**YOUR OBJECTIVE**. Transcribe only what runs from the line containing "Open the Repositories menu in navbar" through the end of the listing, line for line and exactly, and omit the pictures.
───── THE RECORDS
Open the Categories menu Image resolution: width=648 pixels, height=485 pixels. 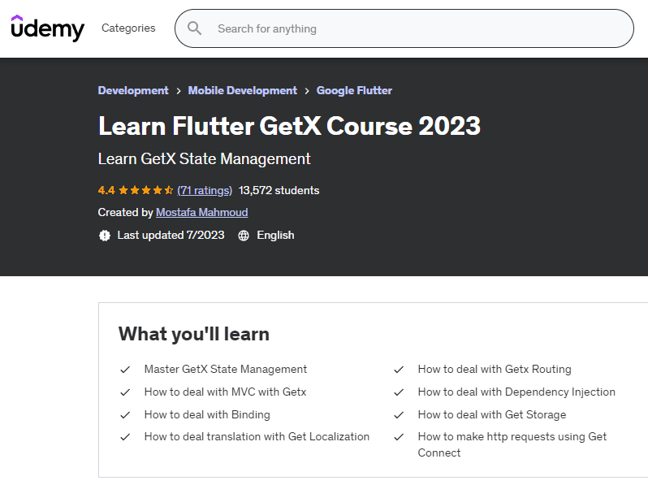pos(128,28)

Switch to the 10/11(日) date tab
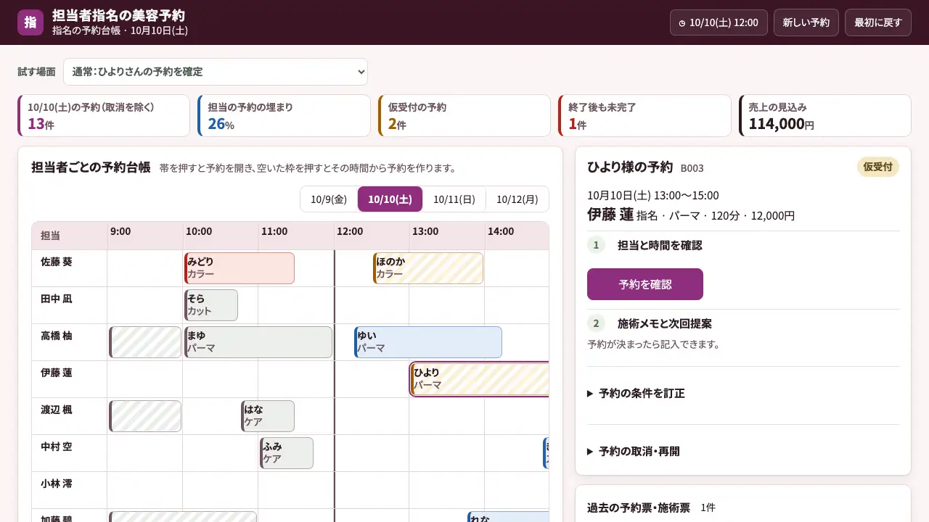point(454,199)
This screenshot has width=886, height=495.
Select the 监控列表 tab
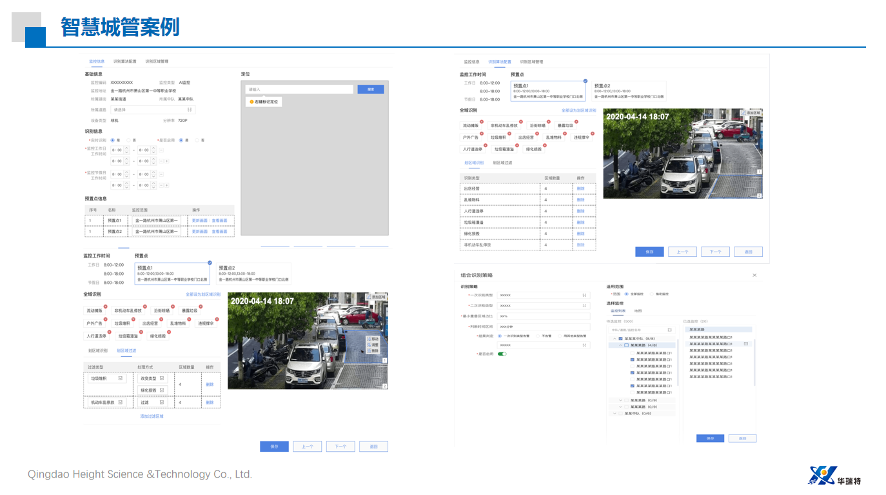tap(618, 311)
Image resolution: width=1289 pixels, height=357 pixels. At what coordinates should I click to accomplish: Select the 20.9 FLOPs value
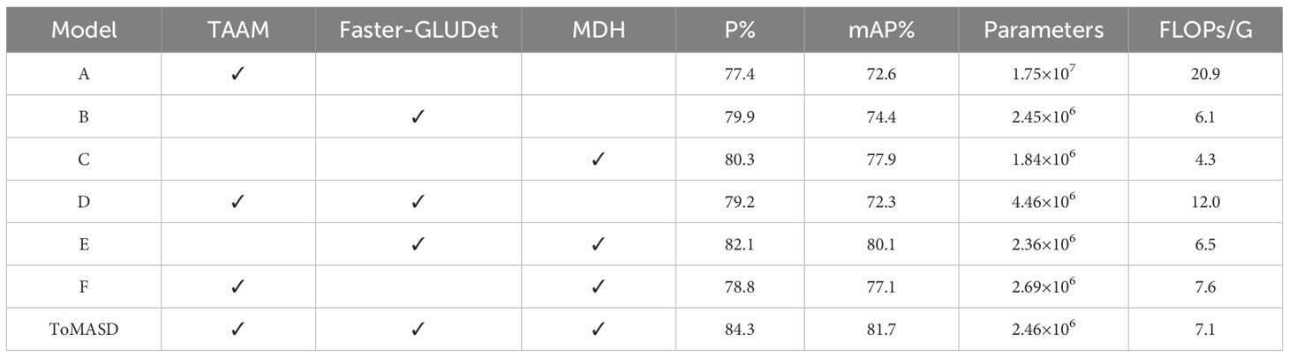click(1204, 76)
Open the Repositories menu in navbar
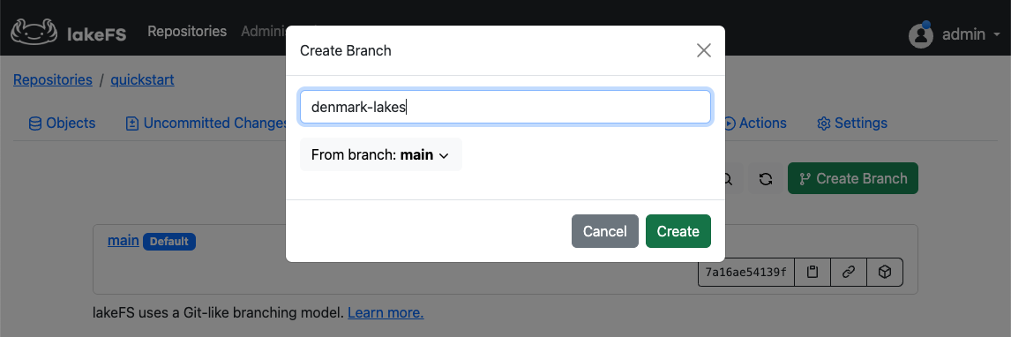Viewport: 1011px width, 337px height. (x=187, y=31)
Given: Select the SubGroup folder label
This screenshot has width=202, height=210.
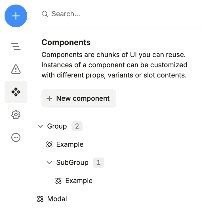Looking at the screenshot, I should pyautogui.click(x=72, y=163).
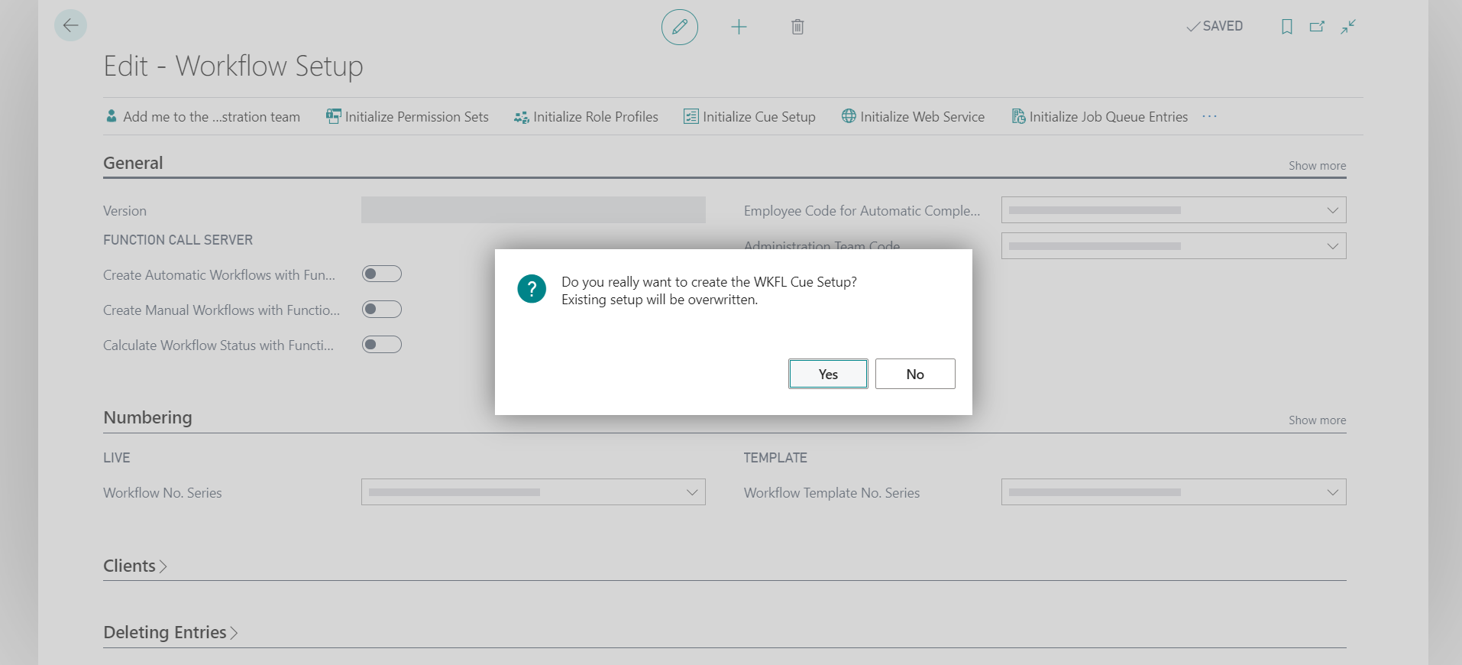Toggle Create Automatic Workflows with Function switch
The width and height of the screenshot is (1462, 665).
382,274
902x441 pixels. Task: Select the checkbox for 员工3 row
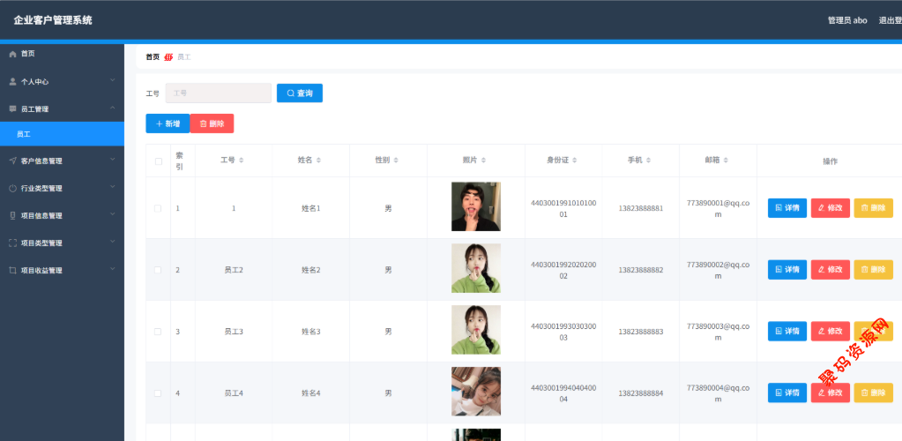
──────────
**COMPLETED EXERCISE**.
Open the Repositories menu in navbar
Viewport: 1011px width, 337px height. (x=187, y=31)
Given: Select the SubGroup folder label
This screenshot has width=202, height=210.
Looking at the screenshot, I should pyautogui.click(x=72, y=163).
Toggle Create Automatic Workflows with Function switch
The width and height of the screenshot is (1462, 665).
382,274
902x441 pixels. Task: Select the checkbox for 员工3 row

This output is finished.